Ambrose charged that the prime minister’s own ethics guidelines have become a joke.
“What happened? When did money become more important than the integrity of his office?” she asked.
“Canadians know that I say the same thing in any given context,” Trudeau replied, sparking some jeers.
"Canadians know that I say the same thing in any given context."
— Prime Minister Justin Trudeau
Again, the prime minister said he’s “always talking” about his government’s middle class priorities, including raising taxes on the wealthiest “one percent” and beefing up child benefits for middle class families.
Trudeau gave much the same answer, moments later, when Ambrose asked if he understood why the fundraisers needed to stop.
“Canadians now think the prime minister can be bought and he’s already done enough damage to his office,” Ambrose said. “So, when is he going to stop this cash for access fundraising?
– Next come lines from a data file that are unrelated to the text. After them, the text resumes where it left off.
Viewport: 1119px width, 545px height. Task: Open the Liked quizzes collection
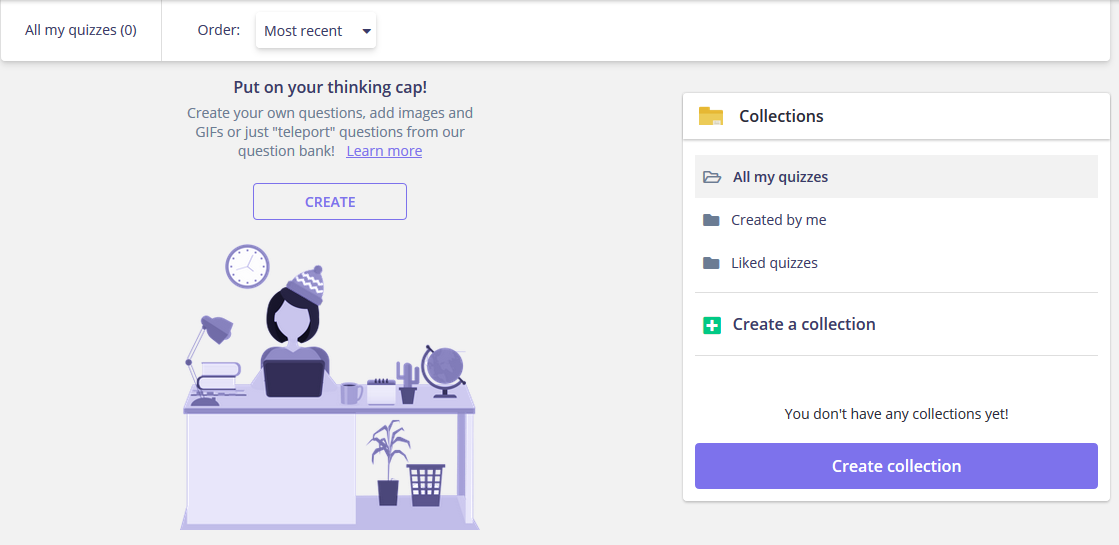[x=774, y=263]
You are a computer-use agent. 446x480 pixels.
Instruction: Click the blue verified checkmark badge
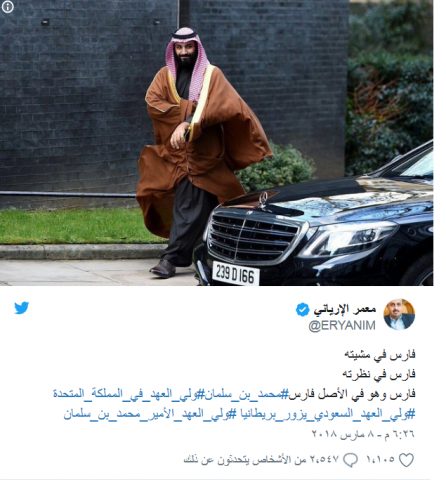click(x=303, y=310)
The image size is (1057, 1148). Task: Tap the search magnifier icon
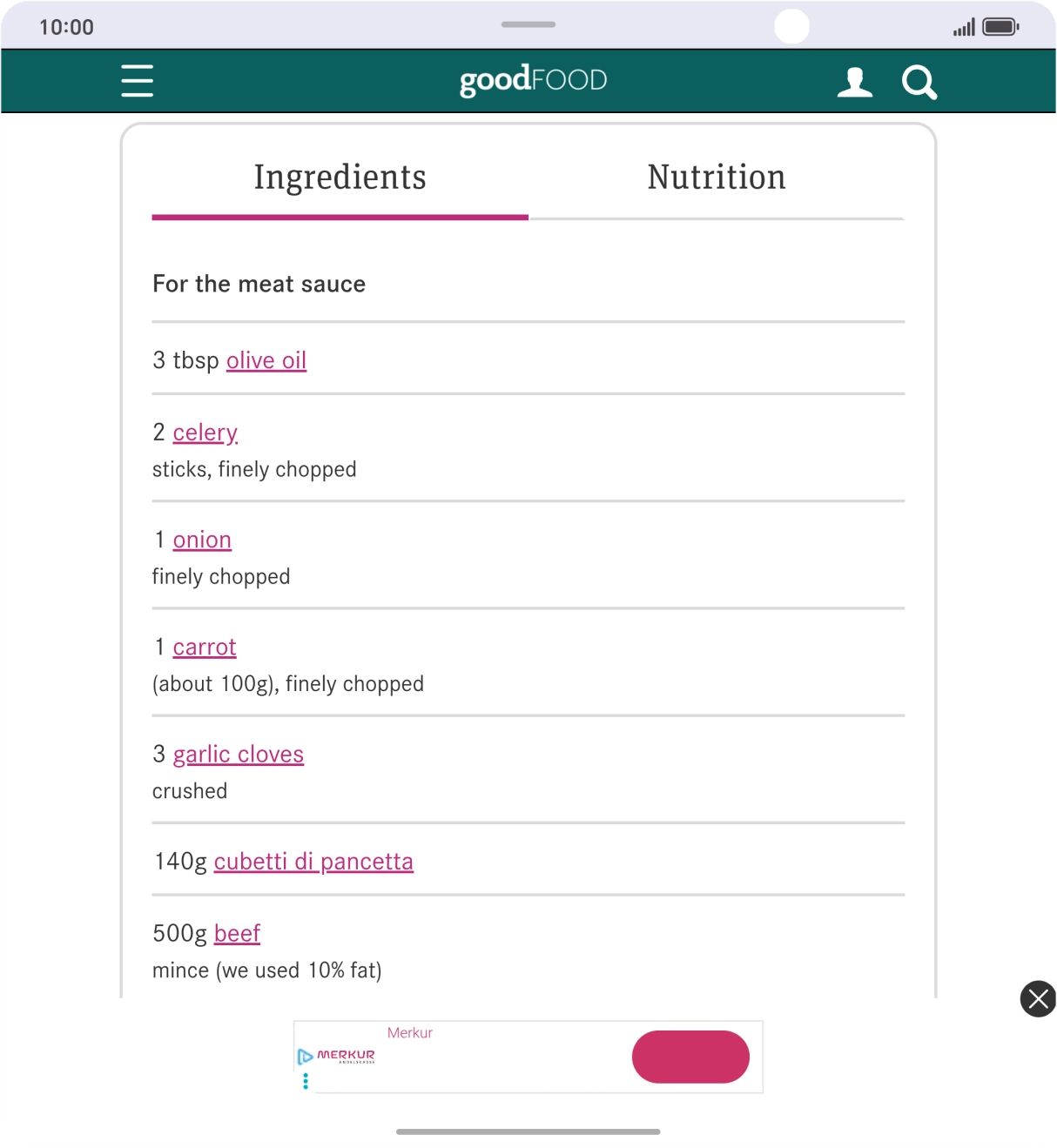point(919,83)
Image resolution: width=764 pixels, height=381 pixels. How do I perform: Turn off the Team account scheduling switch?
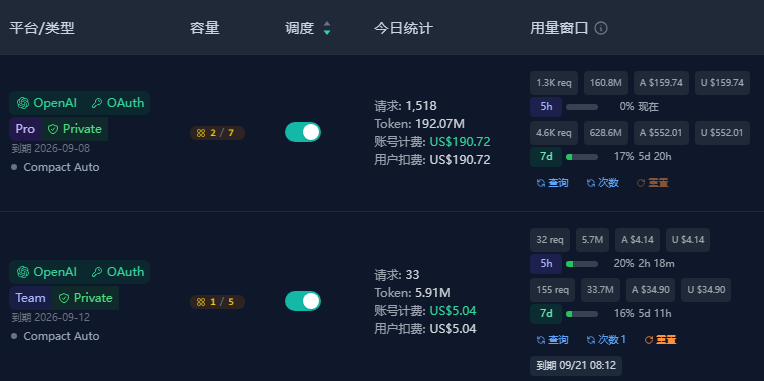pyautogui.click(x=303, y=301)
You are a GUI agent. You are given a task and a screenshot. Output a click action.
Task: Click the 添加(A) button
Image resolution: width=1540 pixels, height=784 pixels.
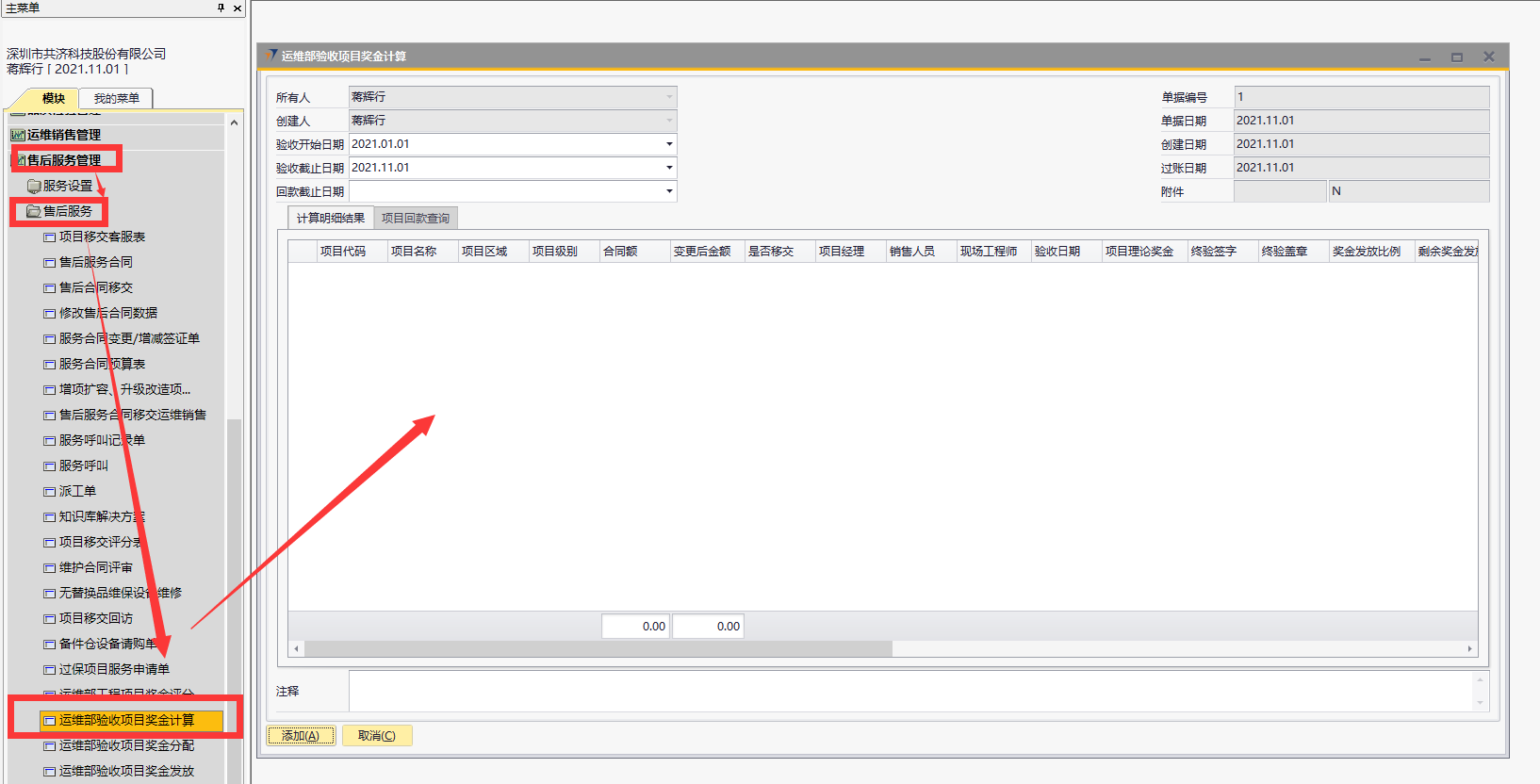pos(301,736)
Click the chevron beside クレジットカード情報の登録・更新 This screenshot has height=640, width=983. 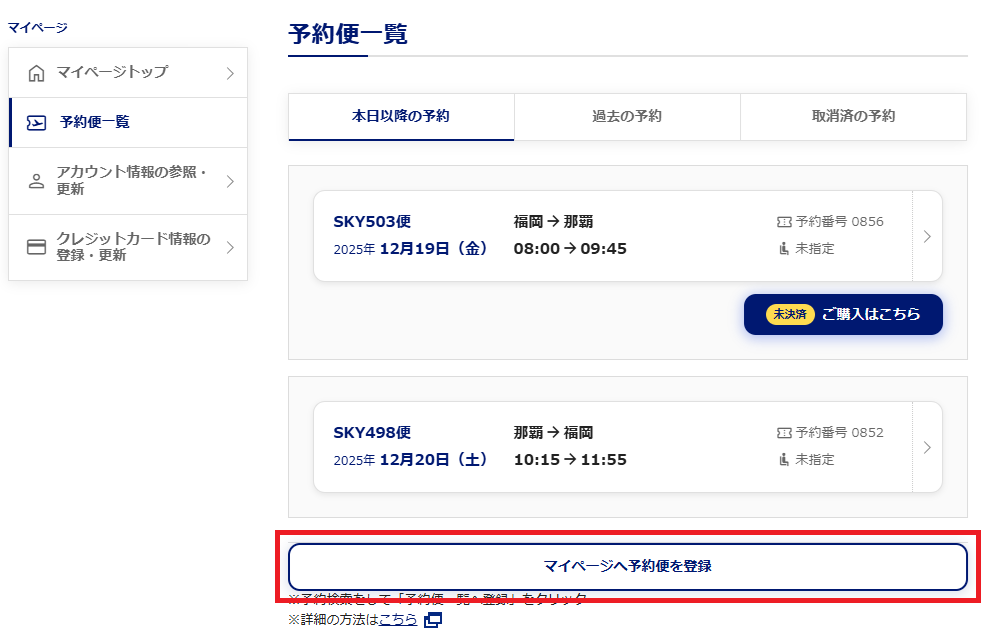(229, 247)
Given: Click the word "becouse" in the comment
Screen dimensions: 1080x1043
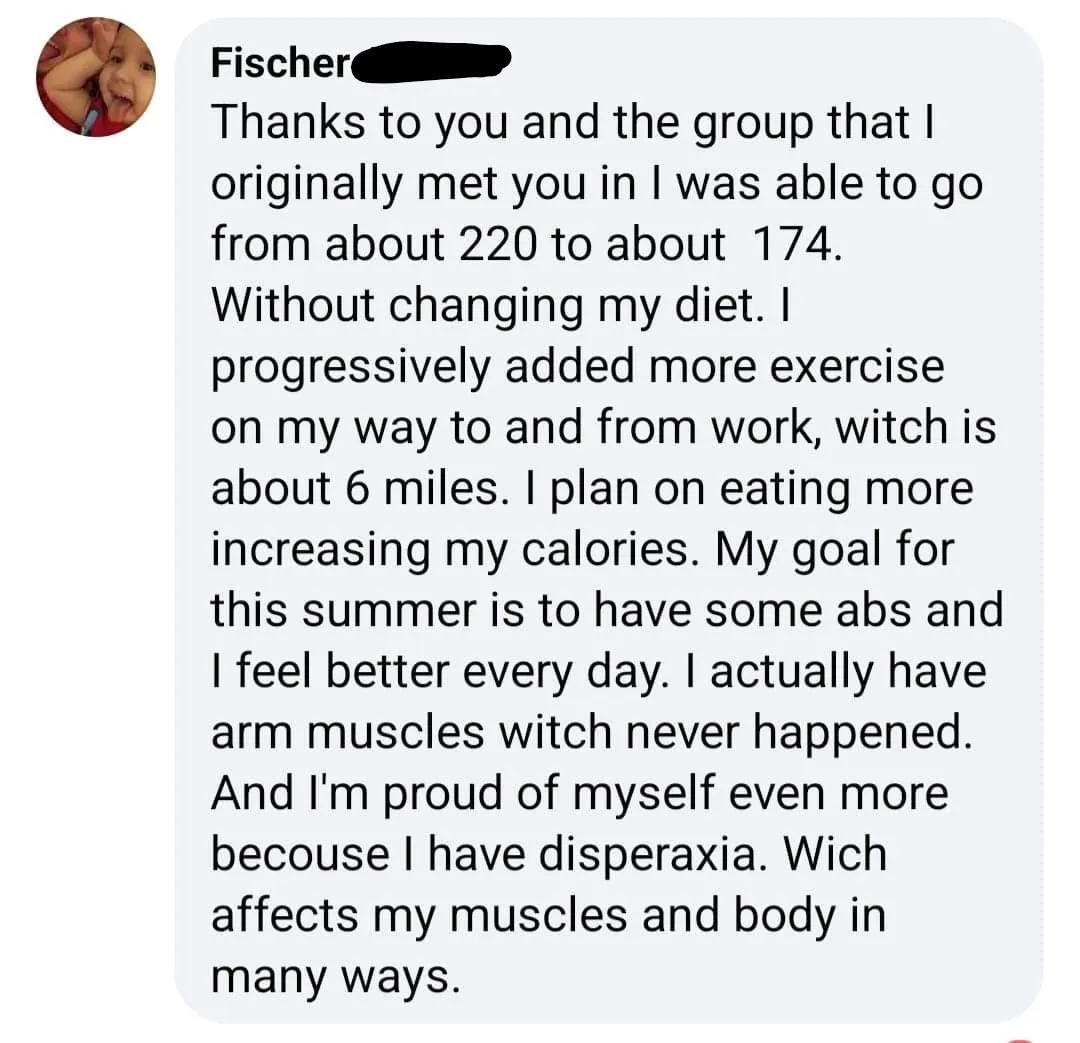Looking at the screenshot, I should pos(300,855).
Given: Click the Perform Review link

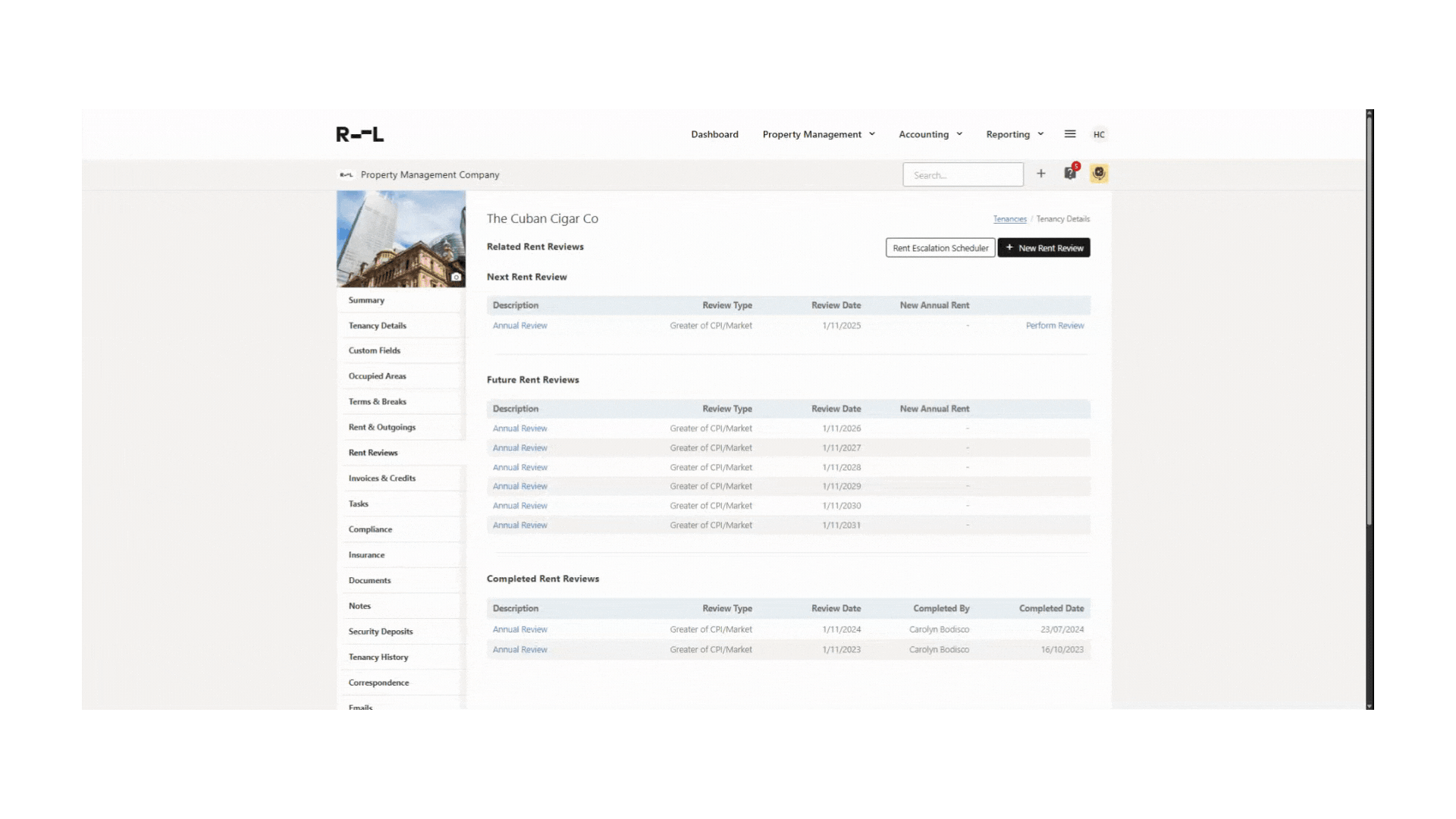Looking at the screenshot, I should 1054,325.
Today?”
“Canadians well know that we raised taxes on the wealthiest one percent so we could lower them for the middle class,” Trudeau responded, accusing Tories voted against that effort to “protect their friends.”
"'Just watch me' has become 'just trust me'"
Things didn’t get any easier when Mulcair stepped up.
The NDP leader pointed out how Fisheries Minister Dominic LeBlanc had earlier told the House of Commons that government business was not discussed at such events — a remark that Trudeau contradicted this week.
The prime minister again defaulted to his talking point about raising taxes on the rich and stripping their child benefits.
“Those are our priorities and we talk about them in every given context,” Trudeau said.
“It seems that ‘just watch me’ has become ‘just trust me,’ and on this, Canadians just don’t,” Mulcair shot back, referencing the famous words of the prime minister’s father.
"The problem with saying that he listens but isn’t influenced is that it reminds people of someone who said that he smoked pot and didn’t inhale."
— NDP Leader Thomas Mulcair
Mulcair even compared Trudeau’s responses to another famous politician — Bill Clinton.
“The problem with saying that he listens but isn’t influenced is that it reminds people of someone who said that he smoked pot and didn’t inhale,” Mulcair said. “Nobody believes it.”